Le 3 février 2020, Air Canada a déposé auprès de l’Office une requête demandant un sursis à l’exécution de la décision de report et la prorogation de la date limite de conformité aux deuxième et troisième éléments de la décision initiale jusqu’à ce que le gouverneur en conseil rende une décision sur sa requête ou jusqu’au 15 décembre 2020. À titre subsidiaire, Air Canada a demandé une révision de l’arrêté, conformément à l’article 32 de la LTC.
Pour les raisons énoncées ci-dessous, l’Office accorde un sursis à l’exécution de la décision initiale et de la décision de report jusqu’à ce que le gouverneur en conseil rende sa décision à l’égard de la requête d’Air Canada.
LA LOI
Le paragraphe 41(2) des Règles pour le règlement des différends énonce les cas dans lesquels l’Office peut, sur requête, surseoir à l’exécution de sa décision ou de son arrêté :
- l’Office considère la possibilité de mener une révision ou une nouvelle audience en vertu de l’article 32 de la Loi;
- le gouverneur en conseil considère la possibilité de mener une révision en vertu de l’article 40 de la Loi;
- une demande d’autorisation d’interjeter appel a été présentée devant la Cour d’appel fédérale en vertu de l’article 41 de la Loi;
- il l’estime juste et raisonnable.
POSITION D’AIR CANADA
Air Canada fait valoir qu’elle satisfait au critère en trois étapes pour l’octroi d’un sursis qui est énoncé par la Cour suprême du Canada dans la décision RJR – MacDonald Inc. c.
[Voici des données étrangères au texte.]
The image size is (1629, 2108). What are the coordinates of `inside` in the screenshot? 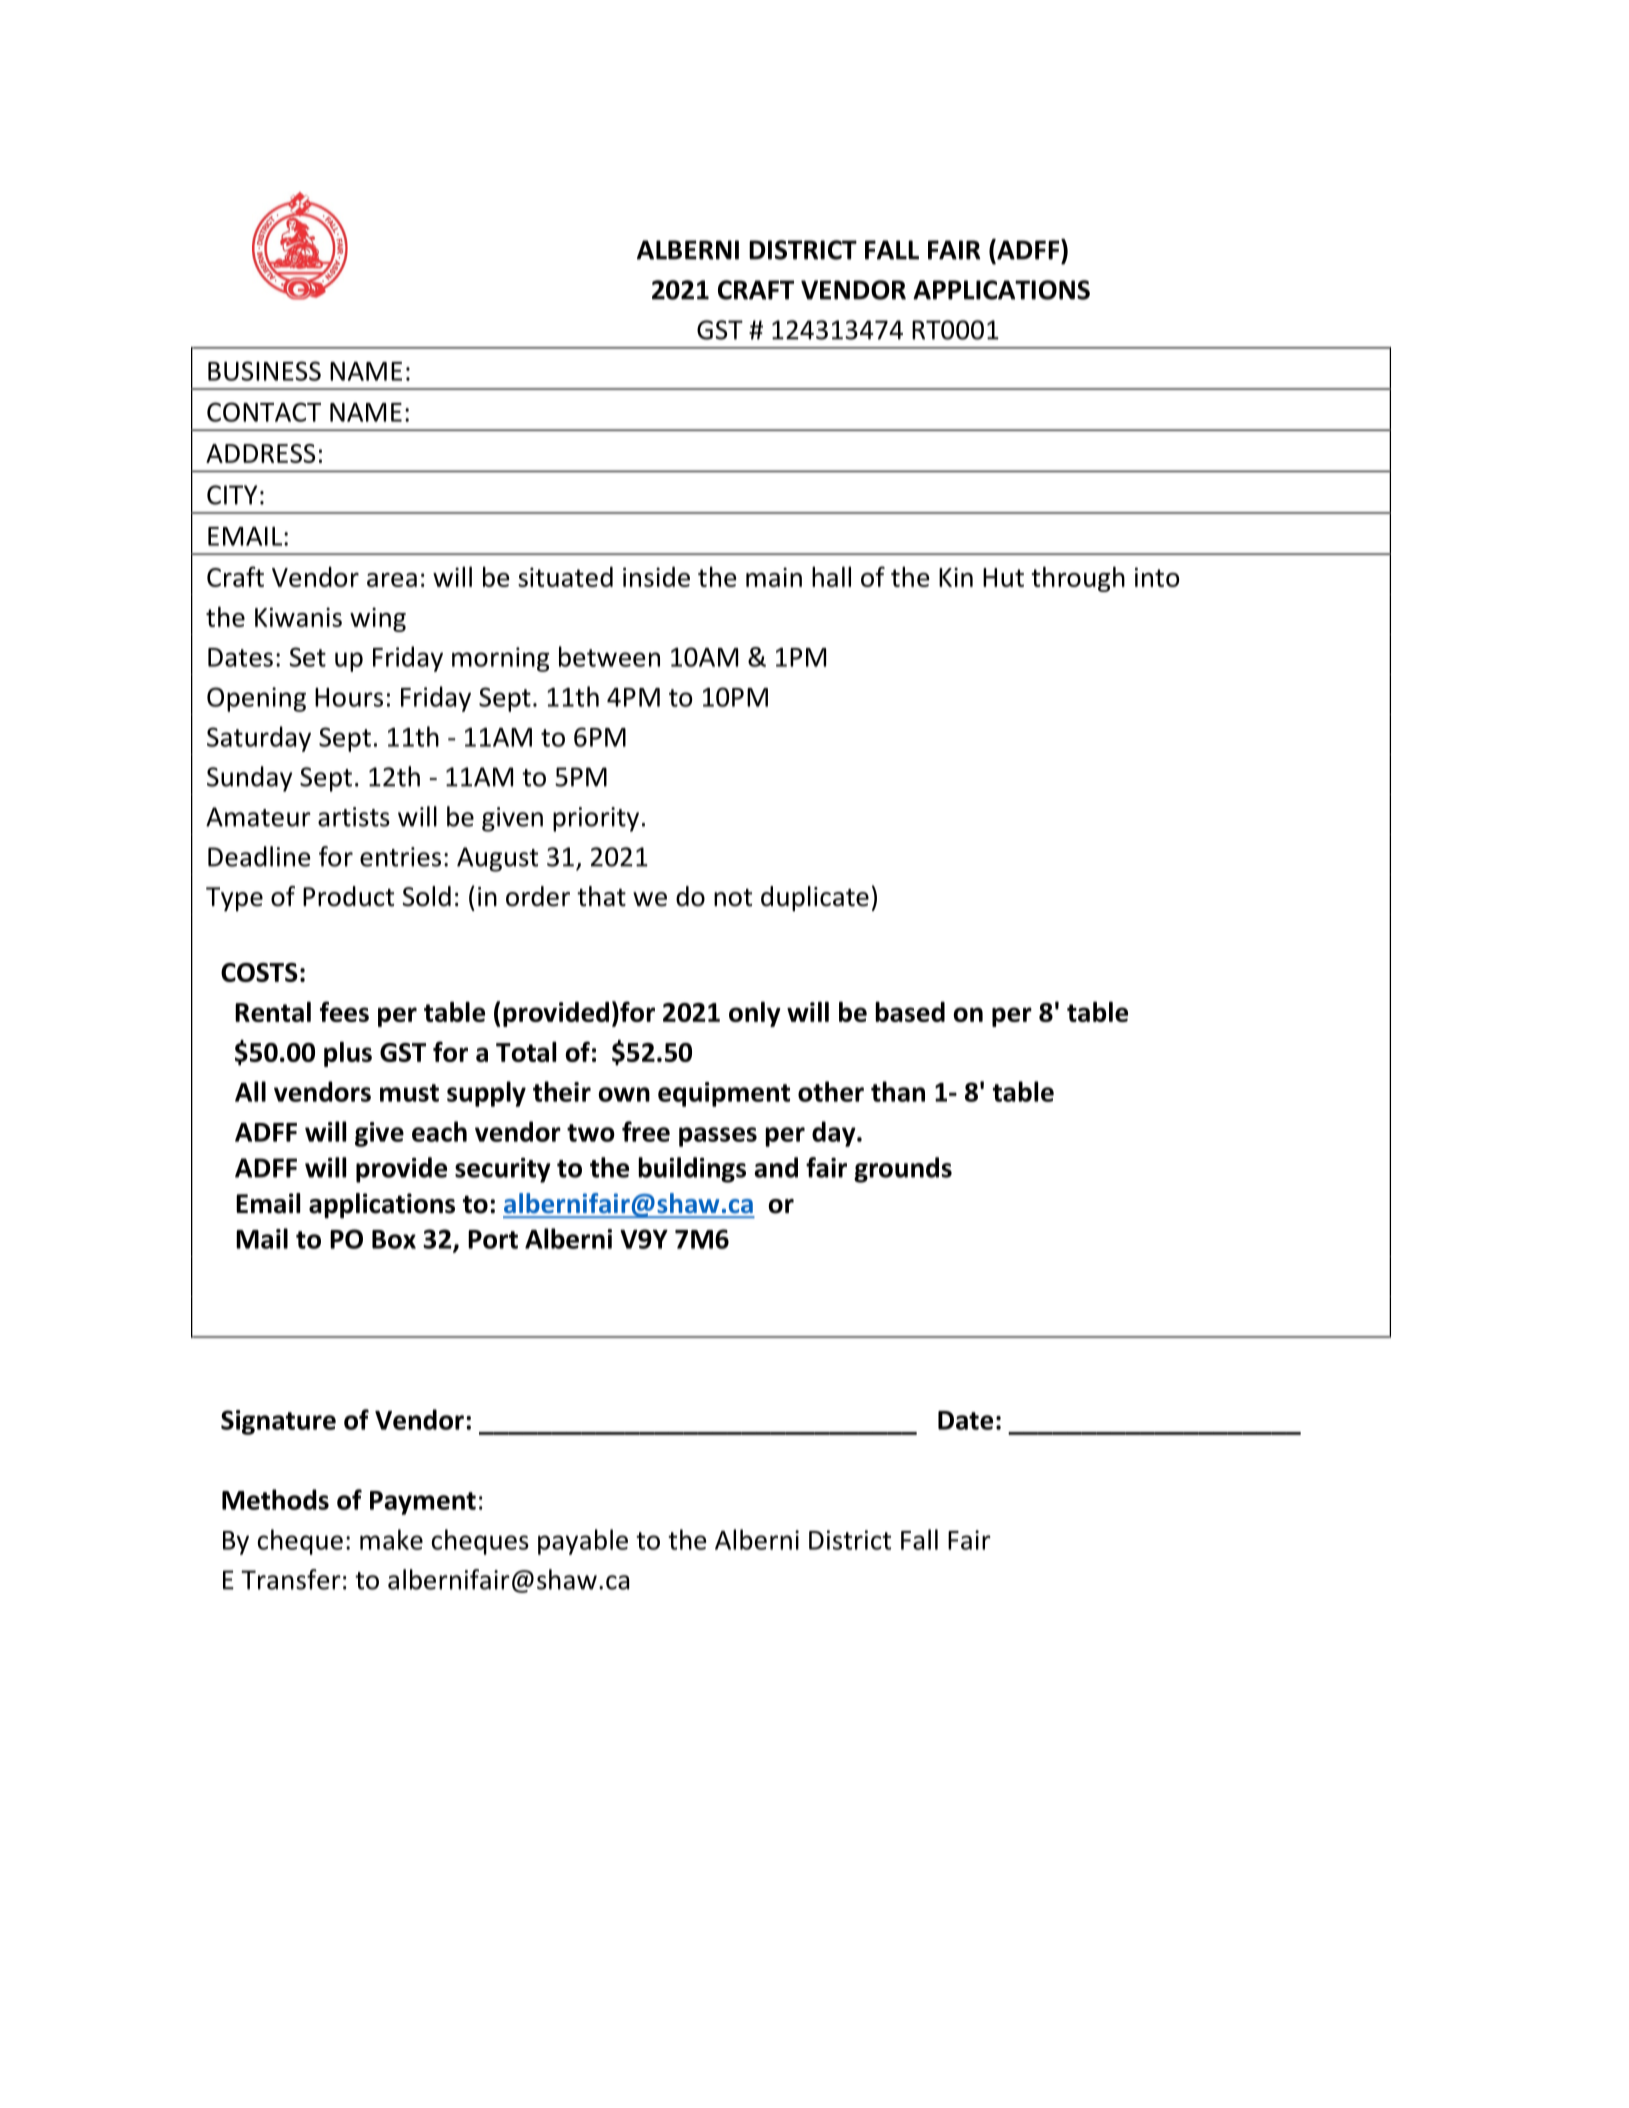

Canada (Procureur général), [1994] 1 R.C.S. 311. Air Canada soutient que la charge de travail additionnelle découlant de divers événements majeurs fait en sorte qu’il est difficile pour son personnel de travailler à l’élaboration de nouvelles politiques. Air Canada indique qu’elle manque actuellement de ressources pour élaborer d’autres options de conformité aux décisions, car elle gère actuellement les éléments suivants :
- des changements structurels en matière de TI liés à la mise en œuvre d’un nouveau système pour les réservations, les itinéraires et la billetterie, ce qui nécessitera la formation de 13 000 membres du personnel d’Air Canada;
- la conformité au Règlement sur les transports accessibles aux personnes handicapées, DORS/2019-244, qui entre en vigueur le 25 juin 2020;
- la crise du coronavirus (COVID-19), qui a obligé Air Canada à suspendre temporairement ses vols vers la Chine et à redéployer son personnel;
- l’immobilisation au sol des appareils Boeing 737 Max.
ANALYSE ET DÉTERMINATIONS
Conformément à l’alinéa 41(2)d) des Règles de l’Office, l’Office peut, sur requête, surseoir à l’exécution de sa décision ou de son arrêté dans les cas où il « l’estime juste et raisonnable ».
L’Office estime qu’il est juste et raisonnable de reporter la date limite pour la conformité d’Air Canada aux deuxième et troisième éléments de l’arrêté dans la décision initiale, étant donné que le gouverneur en conseil n’a pas encore répondu à la requête d’Air Canada et, surtout, compte tenu des défis opérationnels importants et imprévus auxquels Air Canada est confrontée depuis que la décision de report a été prise, notamment les perturbations majeures liées à la pandémie de la COVID-19.
CONCLUSION
L’Office, conformément à l’alinéa 41(2)b) des Règles pour le règlement des différends, accorde un sursis à l’exécution de la décision initiale et de la décision de report, jusqu’à ce que le gouverneur en conseil réponde à la requête d’Air Canada.
Pour le moment, l’Office ne prendra pas en considération la proposition d’Air Canada de réviser l’arrêté en vertu de l’article 32 de la LTC, étant donné qu’elle a été présentée comme solution de rechange à un sursis. Toutefois, l’Office note qu’Air Canada a indiqué qu’elle a entrepris une analyse plus approfondie des répercussions de l’arrêté et des autres moyens d’atteindre les objectifs de l’arrêté. Si Air Canada souhaite faire une présentation plus complète à cet égard, l’Office déterminera si la présentation introduit des faits nouveaux ou une évolution des circonstances qui justifieraient une modification de l’arrêté, conformément à l’article 32 de la LTC.